Bir de  insanların aynı evi paylaştıklarında birbirlerini ayna gibi yansıtma durumu var. Nasıl ki çok mutsuz bir arkadaşın bile yanında durulduğunda bakılır ki enerji düşmüş, beklentiler tabanda, aynısı. Bu işin doğal ve değiştirilemez yanı. Yani herbirimiz birbirimizi olumlu ve olumsuz etkiliyoruz. Aile hayatında sonuçlarına bir de vicdan rahatsızlığı çekerek katlanmak zorunda kalıyoruz. Sevmediğimiz bir insanı hayatımızdan çıkartırız ama anne evlat karı koca ilişkisinde olayı bu kadar basite indirgemek imkansız. Olaya davranış tarzınızı kopyalayan çocukları eklediğimizde belki de kontrolü kaybettiğimiz bir teknede, fırtınanın ortasında kalmış duygusu yaşıyoruz yani en azından ben öyle hissediyorum.Çünkü kontrol elden çıkıyor, güzelliklerin içine uykusuzluktan, yorgunluk ve zaman zaman gelip çöreklenen BEN duygusundan dolayı siyahlıklar giriyor.

İki çocuğa bölünmek, iki ayrı yaşın ve kişiliğin ihtiyaçlarını karşılamak, onların birbirleriyle olan kavgalarını seyrederken o kaosdan sıkılmak ama severlerken öperlerken mest olmak…Kendi içinde bile korkunç çelişkili, iniş çıkışlı bir ilişki değil de nedir? Aşk ve bunaltı arasında gidip gelen bir sarkaç .

İkinci çocuğumu yapmadan önce “Aralarında sekiz yaş var artık abla elden çıkmış olacak” düşüncesi yerleşmişti kafama. Zaten dışardan gelen olumlamalar da o yöndeydi  ta ki olayı tecrübe edene kadar.

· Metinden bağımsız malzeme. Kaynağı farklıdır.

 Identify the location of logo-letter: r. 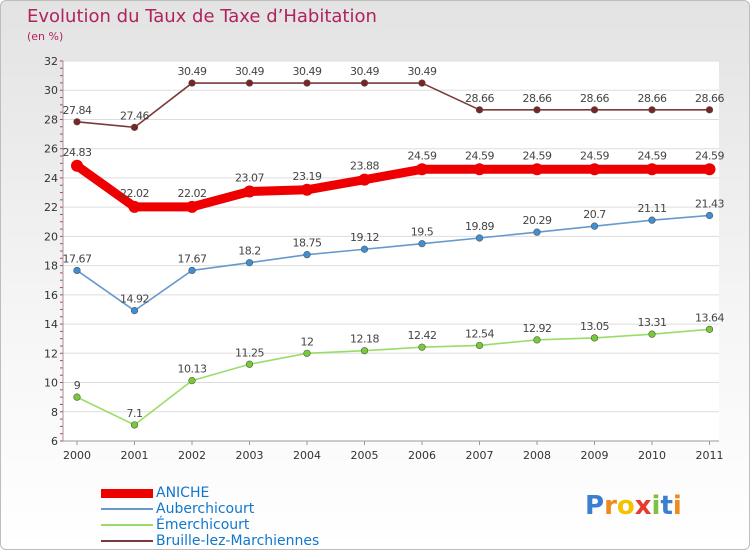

Şimdi bunu söyleyenin yüzüne çarpmak geliyor içimden. Sanki dokuz yaşında bir çocuğun annesi ve babasıyla geçirmek için zamana ihtiyacı yok, oyun oynamıyor, eve ödev getirip, bazı konularda takılmıyor, oynayacağı arkadaşları ile arasında hiçbir sorun yaşamıyor, o orada öyle bitki gibi yaşayıp gidiyor. Öyle mi? Belki bunu yıllardır uygulayabilen ve bu yolla mutluluğu yakalayabilmiş anneler için öyle ama benim için değil. Neden? Mükemmel olmak uğruna, doğru olanın o olması gerektiği düşüncesi yerleştiği için çocuklar kendi kendilerine televizyon seyrederken iş yapıyorsam içim içimi kemirdiği için.

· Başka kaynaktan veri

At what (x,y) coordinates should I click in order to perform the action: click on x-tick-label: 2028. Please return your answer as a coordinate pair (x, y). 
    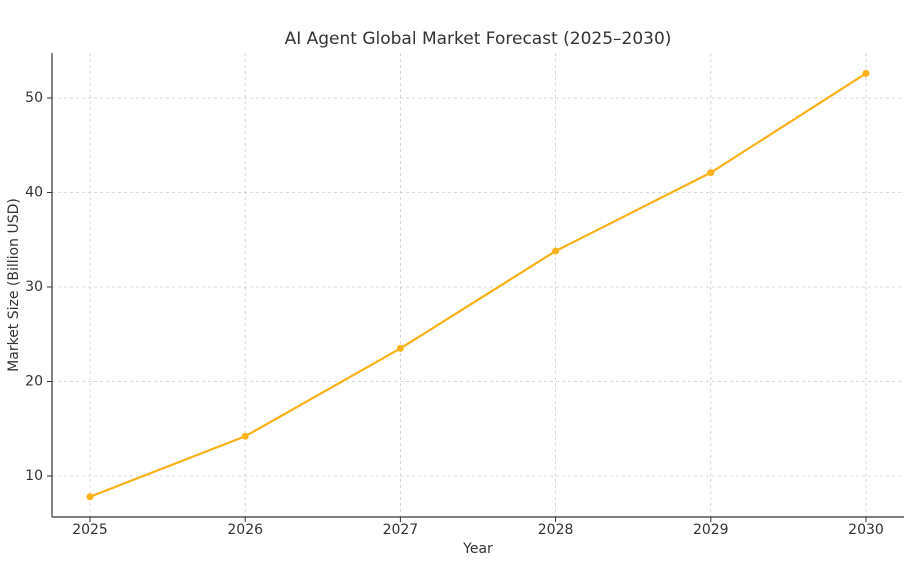
    Looking at the image, I should click on (556, 530).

Birden fazla çocuk dendi mi bir, karşılıklı bire bir yaşanan ilişki var ve bu çok önemli, bir de çocukların birbirleriyle olan diyaloğunu dengelemek gerekiyor ki bu da çok gerekli. Çünkü ortada ne olursa olsun sürekli gözlemlenmek istenen, korunması gerekli olan ve küçük bir çocuğa emanet edilemeyecek, zaman zaman ebevynleri bile imdat dedirttirecek bir sorumluluk duygusu var. İşin gerçek hayatta yaşanan ve hep bir suçluluk duygusuyla konuşulmayan versiyonunda küçük olan sürekli hastalıkla, hayatı yeni deneyimleyerek, beslenmesi ve rutiniyle bütün enerjiyi kendine çekiyor, bunu söke söke alıyor ve büyüğe kalan genelde koskoca bir boşluk oluyor. Es verildiğinde ebeveynler olarak bizler dinlenme hakkımızı kullanmak zorunda olduğumuz için bu böyle.

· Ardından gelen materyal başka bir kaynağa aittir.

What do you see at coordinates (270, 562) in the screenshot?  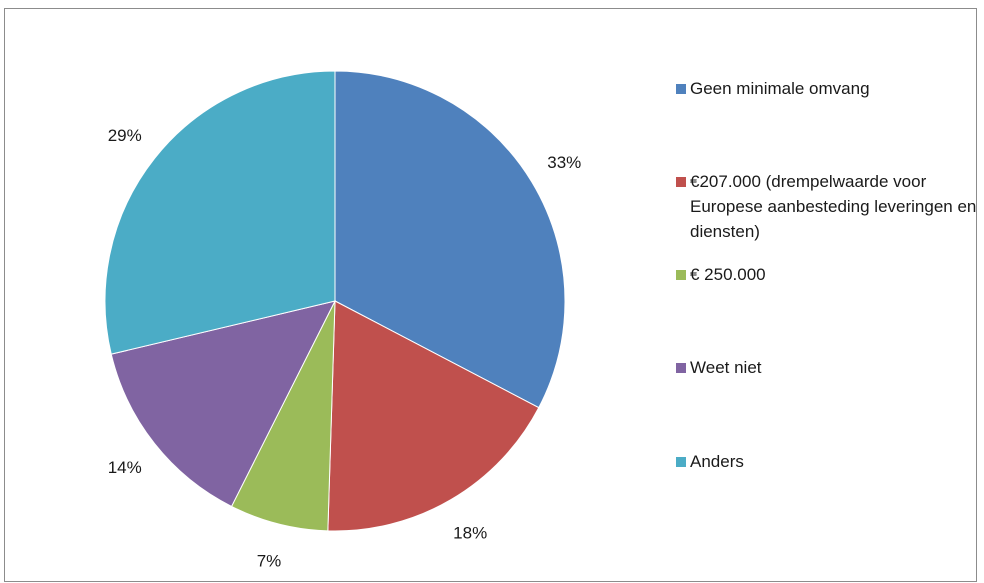 I see `data-label-250000: 7%` at bounding box center [270, 562].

Bu kadar olması gereken ve bilinen… Yanında eşantiyon olarak, hayatın getirdiği ve formüle edilmiş olsa bile uygulanamayanlar…Ve bunun sonucu dedemin hep babama söylediği bir lafmış bu; “Senin çocuğun senden sonra bir gömlek atabilir, daha fazlasını değil!”  Doğru mu?